Former Reagan Cabinet Official and FTC Head First to Hold Position
WASHINGTON, D.C. - James C. Miller III, former director of the Office of Management and Budget and former chairman of the Federal Trade Commission, has been elected as The Progress & Freedom Foundation’s first Board Member Emeritus.
Miller, who joined the Foundation’s board in 1994, is currently chairman of CapAnalysis, a division of the international law firm of Howrey, Simon, Arnold & White. He is John M. Olin Distinguished Fellow at the Center for Study of Public Choice at George Mason University. He is also a senior fellow (by courtesy) of the Hoover Institution at Stanford University, a board member (emeritus) of Citizens for a Sound Economy, and a member of the Board of Visitors of George Mason University. He serves on numerous corporate and government boards.

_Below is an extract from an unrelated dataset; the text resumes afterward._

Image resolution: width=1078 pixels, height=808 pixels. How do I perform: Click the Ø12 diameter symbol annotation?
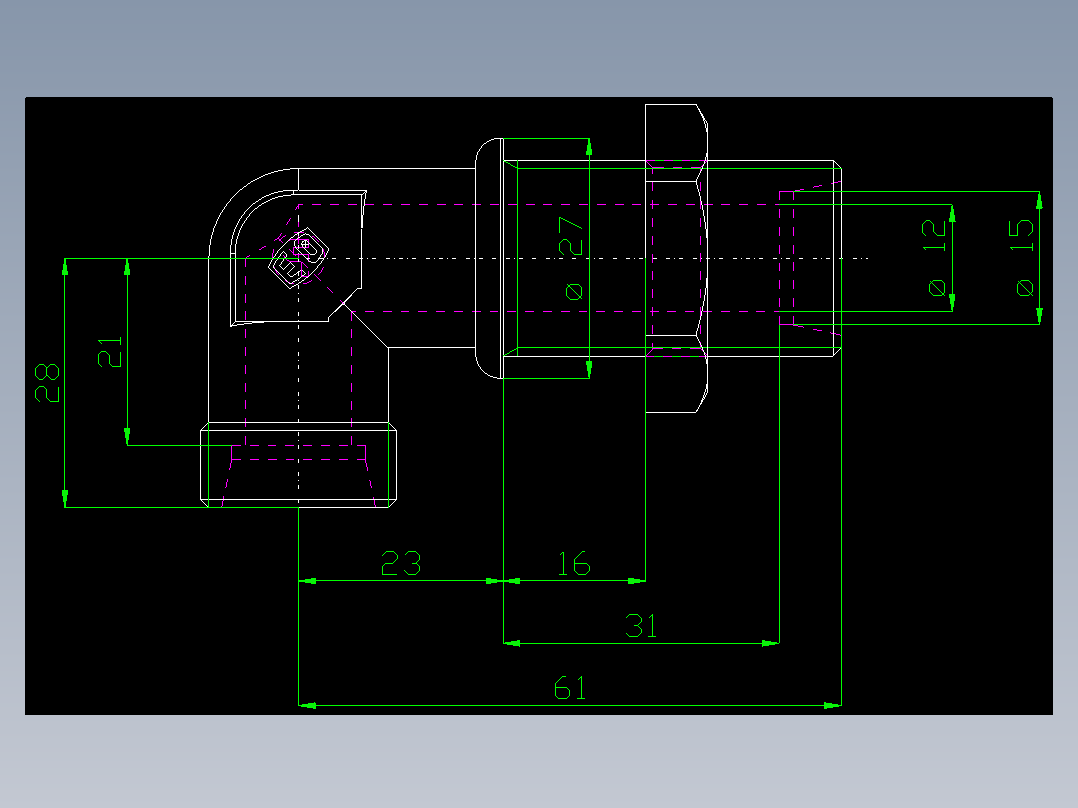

From 1985 to 1988, Miller was director of the Office of Management and Budget, a member of President Reagan's Cabinet; and a member of the National Security Council. From 1981 to 1985, he chaired the Federal Trade Commission. Before that, he was an associate director of OMB. He holds a B.B.A. in economics from the University of Georgia and a Ph.D. in economics from the University of Virginia. He is the author of over 100 articles in professional journals and is the author, co-author or editor of nine books, the most recent of which is Monopoly Politics, published in 1999 by the Hoover Press at Stanford University.
“Jim Miller has been and will continue to be one of The Progress & Freedom Foundation’s best friends and most important supporters,” said Foundation President Jeffrey A. Eisenach. “We created the position of board member emeritus to assure his continued presence. No one has done more for this organization than Jim.”
The Foundation’s board is chaired by George A. (Jay) Keyworth II, PhD, who was science advisor to President Ronald Reagan and, concurrently, director of the White House Office of Science and Technology Policy.
The Progress & Freedom Foundation is a market-oriented think tank that studies the digital revolution and its implications for public policy. It is a 501(c)(3) research & educational organization.